Gestelltes Ziel A: In welchem Jahr mietete Christoph Busch laut dem Interview zum Zuhör-Kiosk den ehemaligen Kiosk im Hamburger U-Bahnhof?
Gestelltes Ziel B: Übernimm aus dem Interview zum Zuhör-Kiosk wortgetreu den Abschnitt von „Ein Interview mit Christoph Busch, der“ bis „Das ist ungewöhnlich.“.

Seite:
+ + + +
„Das geteilte Leben und das geteilte Gefühl sind das Tolle am Zuhören“

Ein Interview mit Christoph Busch, der im Hamburger U-Bahnhof ein offenes Ohr für wildfremde Menschen hat

Näher am Leben sein und Geschichten schreiben für ein Buch – dafür mietete der Drehbuchautor und Journalist Christoph Busch 2018 einen ehemaligen Kiosk in einem Hamburger U-Bahnhof. Doch es kam anders. Das Buchprojekt wandelte sich in eine Ohren-Aktion. Christoph Busch (geb. 1946) hört seitdem zu, in diesem Kiosk auf einem Mittelbahnsteig zwischen zwei U-Bahn-Gleisen. Wildfremden Menschen, wildfremden Geschichten. Und er ist nicht mehr allein. Ein Team von Frauen und Männern aus verschiedenen Berufen teilt sich das ehrenamtliche Engagement mit ihm (www.zuhör-kiosk.de). Ein Interview mit Christoph Busch über das Zuhören.

Sie hören fremden Menschen zu, in einem ehemaligen Kiosk zwischen an- und abfahrenden Zügen. Das ist ungewöhnlich.
+ + + +
Daten:
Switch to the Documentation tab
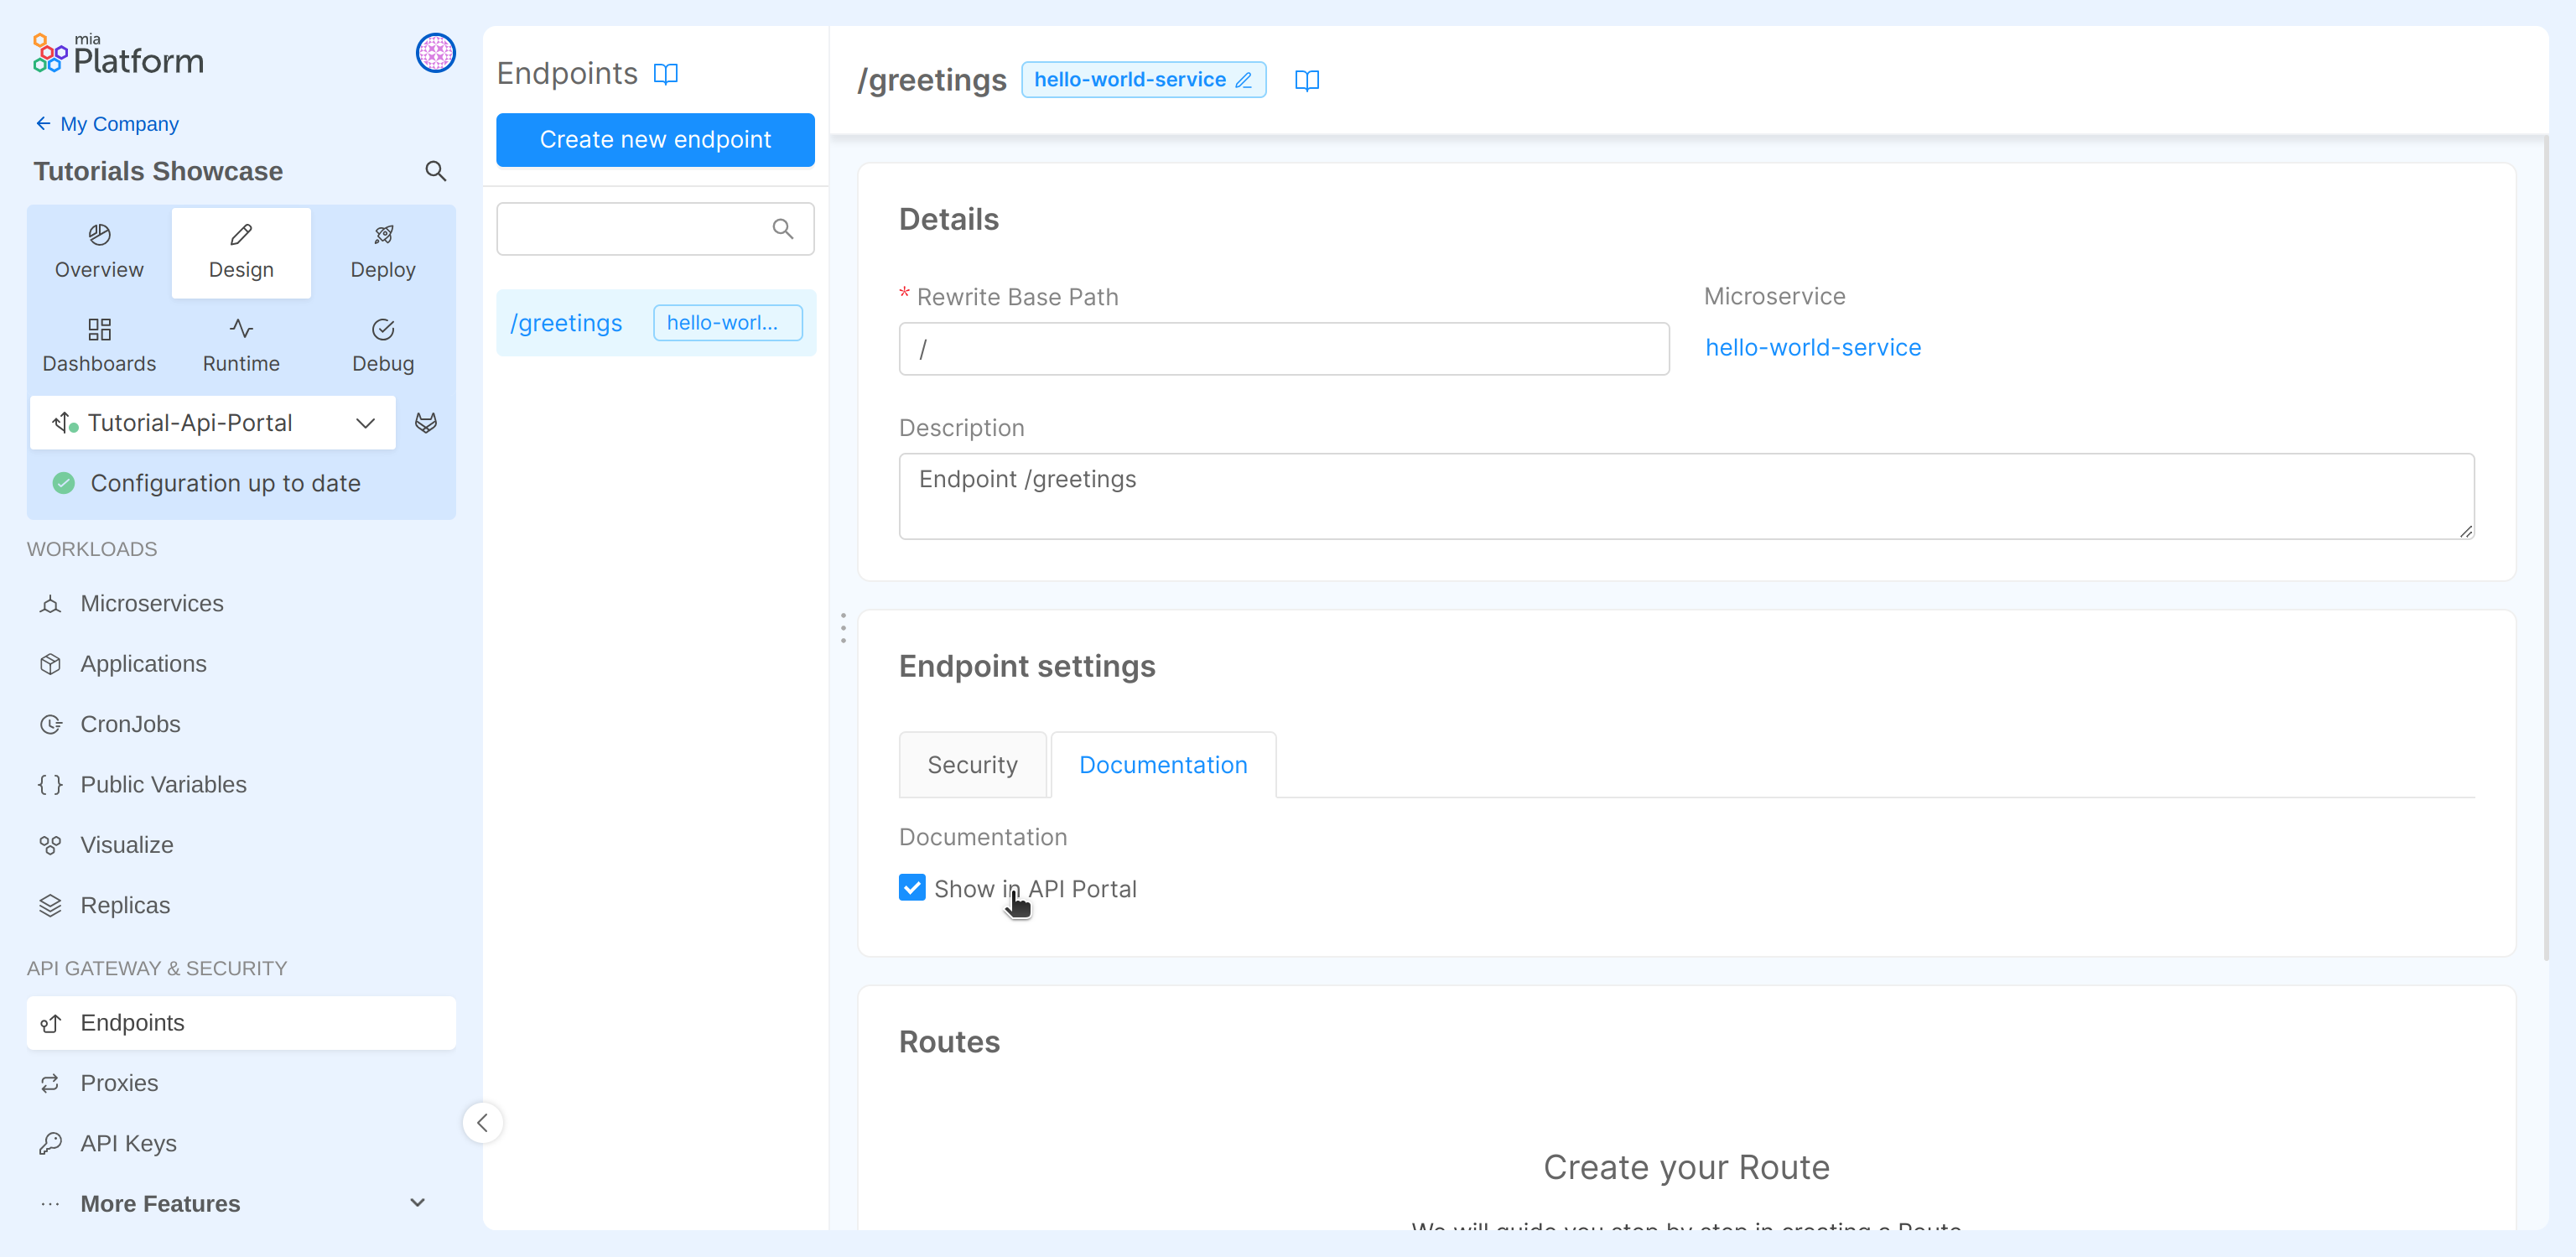(x=1163, y=765)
+ + + +
Fertige Antwort A: Im Jahr 2018.

Fertige Antwort B:
Ein Interview mit Christoph Busch, der im Hamburger U-Bahnhof ein offenes Ohr für wildfremde Menschen hat

Näher am Leben sein und Geschichten schreiben für ein Buch – dafür mietete der Drehbuchautor und Journalist Christoph Busch 2018 einen ehemaligen Kiosk in einem Hamburger U-Bahnhof. Doch es kam anders. Das Buchprojekt wandelte sich in eine Ohren-Aktion. Christoph Busch (geb. 1946) hört seitdem zu, in diesem Kiosk auf einem Mittelbahnsteig zwischen zwei U-Bahn-Gleisen. Wildfremden Menschen, wildfremden Geschichten. Und er ist nicht mehr allein. Ein Team von Frauen und Männern aus verschiedenen Berufen teilt sich das ehrenamtliche Engagement mit ihm (www.zuhör-kiosk.de). Ein Interview mit Christoph Busch über das Zuhören.

Sie hören fremden Menschen zu, in einem ehemaligen Kiosk zwischen an- und abfahrenden Zügen. Das ist ungewöhnlich.